(Stored records)
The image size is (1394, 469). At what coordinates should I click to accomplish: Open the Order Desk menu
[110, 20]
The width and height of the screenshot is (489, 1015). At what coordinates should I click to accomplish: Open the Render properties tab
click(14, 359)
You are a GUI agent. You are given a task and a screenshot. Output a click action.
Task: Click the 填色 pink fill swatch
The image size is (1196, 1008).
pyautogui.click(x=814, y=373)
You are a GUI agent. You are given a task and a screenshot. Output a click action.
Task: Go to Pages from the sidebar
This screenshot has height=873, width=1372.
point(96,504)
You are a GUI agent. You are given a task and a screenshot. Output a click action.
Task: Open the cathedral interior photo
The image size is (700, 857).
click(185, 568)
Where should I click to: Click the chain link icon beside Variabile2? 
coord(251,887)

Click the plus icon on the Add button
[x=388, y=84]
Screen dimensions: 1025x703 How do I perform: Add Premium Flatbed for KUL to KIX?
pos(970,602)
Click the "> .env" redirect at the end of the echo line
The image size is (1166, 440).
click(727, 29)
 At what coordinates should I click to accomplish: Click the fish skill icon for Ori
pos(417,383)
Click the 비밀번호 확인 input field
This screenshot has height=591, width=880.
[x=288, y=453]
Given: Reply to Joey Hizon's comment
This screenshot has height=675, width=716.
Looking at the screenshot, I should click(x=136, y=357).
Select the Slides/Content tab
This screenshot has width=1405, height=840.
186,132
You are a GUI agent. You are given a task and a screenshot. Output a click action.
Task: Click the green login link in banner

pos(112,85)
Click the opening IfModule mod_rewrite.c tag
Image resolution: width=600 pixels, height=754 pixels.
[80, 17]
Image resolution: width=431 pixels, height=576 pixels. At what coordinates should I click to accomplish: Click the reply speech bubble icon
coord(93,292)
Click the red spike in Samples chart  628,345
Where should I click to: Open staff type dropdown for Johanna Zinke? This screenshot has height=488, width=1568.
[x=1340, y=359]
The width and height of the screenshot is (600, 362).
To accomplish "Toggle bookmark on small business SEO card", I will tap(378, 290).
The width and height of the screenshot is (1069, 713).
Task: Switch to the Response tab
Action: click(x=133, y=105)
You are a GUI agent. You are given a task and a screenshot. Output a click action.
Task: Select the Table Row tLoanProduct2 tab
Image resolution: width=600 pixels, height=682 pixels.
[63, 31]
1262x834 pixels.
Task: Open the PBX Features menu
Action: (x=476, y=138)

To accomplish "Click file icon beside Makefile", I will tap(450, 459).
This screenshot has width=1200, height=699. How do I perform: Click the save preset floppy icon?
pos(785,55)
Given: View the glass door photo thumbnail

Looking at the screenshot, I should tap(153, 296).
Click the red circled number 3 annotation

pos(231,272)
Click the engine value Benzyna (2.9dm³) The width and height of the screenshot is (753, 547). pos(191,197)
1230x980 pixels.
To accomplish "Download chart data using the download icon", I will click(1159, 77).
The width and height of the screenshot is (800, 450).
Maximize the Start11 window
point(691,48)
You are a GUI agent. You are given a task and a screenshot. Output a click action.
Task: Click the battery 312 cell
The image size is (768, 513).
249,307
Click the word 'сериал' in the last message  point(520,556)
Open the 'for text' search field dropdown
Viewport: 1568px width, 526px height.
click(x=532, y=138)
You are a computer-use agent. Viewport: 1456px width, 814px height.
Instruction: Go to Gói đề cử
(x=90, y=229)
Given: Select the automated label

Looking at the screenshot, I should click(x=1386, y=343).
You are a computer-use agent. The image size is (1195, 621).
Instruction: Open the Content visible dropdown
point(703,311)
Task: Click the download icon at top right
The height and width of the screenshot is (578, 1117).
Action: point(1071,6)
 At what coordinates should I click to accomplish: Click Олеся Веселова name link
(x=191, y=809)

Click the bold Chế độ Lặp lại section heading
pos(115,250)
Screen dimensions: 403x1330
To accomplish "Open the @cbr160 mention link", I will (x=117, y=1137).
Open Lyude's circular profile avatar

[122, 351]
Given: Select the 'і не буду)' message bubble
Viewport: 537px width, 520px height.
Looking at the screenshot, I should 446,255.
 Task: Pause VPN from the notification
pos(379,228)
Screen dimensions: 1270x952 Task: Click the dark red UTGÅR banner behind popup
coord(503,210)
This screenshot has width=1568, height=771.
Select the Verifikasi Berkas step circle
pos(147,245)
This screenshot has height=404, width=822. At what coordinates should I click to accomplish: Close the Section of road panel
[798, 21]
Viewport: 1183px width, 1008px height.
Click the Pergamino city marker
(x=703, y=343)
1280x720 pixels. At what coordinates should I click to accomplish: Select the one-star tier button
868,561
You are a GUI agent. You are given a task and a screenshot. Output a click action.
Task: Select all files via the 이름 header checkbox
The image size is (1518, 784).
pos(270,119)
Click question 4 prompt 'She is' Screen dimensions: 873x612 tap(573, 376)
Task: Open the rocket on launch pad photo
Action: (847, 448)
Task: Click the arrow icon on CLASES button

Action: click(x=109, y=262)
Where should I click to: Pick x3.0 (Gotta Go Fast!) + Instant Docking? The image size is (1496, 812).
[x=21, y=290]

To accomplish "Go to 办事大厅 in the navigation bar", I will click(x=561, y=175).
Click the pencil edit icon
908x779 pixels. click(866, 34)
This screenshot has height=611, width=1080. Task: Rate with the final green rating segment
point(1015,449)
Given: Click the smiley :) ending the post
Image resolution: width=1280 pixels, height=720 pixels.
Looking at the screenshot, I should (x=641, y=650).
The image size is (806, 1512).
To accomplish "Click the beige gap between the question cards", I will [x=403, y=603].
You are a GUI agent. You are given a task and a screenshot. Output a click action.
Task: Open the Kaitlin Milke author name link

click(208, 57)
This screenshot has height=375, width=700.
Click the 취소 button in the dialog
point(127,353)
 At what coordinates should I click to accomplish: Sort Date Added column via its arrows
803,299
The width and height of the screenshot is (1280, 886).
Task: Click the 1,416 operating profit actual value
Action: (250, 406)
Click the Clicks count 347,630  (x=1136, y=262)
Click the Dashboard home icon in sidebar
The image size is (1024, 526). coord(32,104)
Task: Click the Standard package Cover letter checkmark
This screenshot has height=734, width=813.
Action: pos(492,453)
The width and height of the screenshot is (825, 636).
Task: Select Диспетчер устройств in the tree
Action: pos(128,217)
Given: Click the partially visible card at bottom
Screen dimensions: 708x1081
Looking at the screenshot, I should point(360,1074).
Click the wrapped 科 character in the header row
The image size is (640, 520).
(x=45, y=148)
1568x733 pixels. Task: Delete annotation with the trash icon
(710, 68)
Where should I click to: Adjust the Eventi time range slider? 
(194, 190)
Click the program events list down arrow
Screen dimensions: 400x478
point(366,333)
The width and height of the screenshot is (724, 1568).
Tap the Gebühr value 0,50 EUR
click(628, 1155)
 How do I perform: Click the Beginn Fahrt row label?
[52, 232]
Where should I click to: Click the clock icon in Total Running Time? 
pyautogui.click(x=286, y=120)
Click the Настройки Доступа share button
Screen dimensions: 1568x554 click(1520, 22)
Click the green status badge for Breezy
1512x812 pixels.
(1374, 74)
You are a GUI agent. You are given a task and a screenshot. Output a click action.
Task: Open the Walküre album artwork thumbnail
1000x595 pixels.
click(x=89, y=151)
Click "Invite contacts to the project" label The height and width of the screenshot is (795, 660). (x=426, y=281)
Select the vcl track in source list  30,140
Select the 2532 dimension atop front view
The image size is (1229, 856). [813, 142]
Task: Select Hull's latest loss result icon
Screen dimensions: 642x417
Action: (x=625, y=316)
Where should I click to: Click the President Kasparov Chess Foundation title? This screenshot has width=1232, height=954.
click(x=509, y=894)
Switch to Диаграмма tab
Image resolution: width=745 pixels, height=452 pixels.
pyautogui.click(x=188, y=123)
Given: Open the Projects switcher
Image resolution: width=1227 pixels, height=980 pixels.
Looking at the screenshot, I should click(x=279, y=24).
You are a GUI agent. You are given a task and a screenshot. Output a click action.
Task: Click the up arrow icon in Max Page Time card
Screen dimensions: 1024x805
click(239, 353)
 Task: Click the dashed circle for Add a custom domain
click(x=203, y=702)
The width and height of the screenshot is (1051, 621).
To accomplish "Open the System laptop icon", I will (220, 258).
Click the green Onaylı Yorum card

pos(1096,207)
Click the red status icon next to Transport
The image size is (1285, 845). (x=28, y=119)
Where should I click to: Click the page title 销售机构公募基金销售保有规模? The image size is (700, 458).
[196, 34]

## Problem to solve
Whenever the string "download" turns up in a line above, copy that line out.

## Your solution
To accomplish "Download chart data using the download icon", I will click(1159, 77).
Task: Click the download icon at top right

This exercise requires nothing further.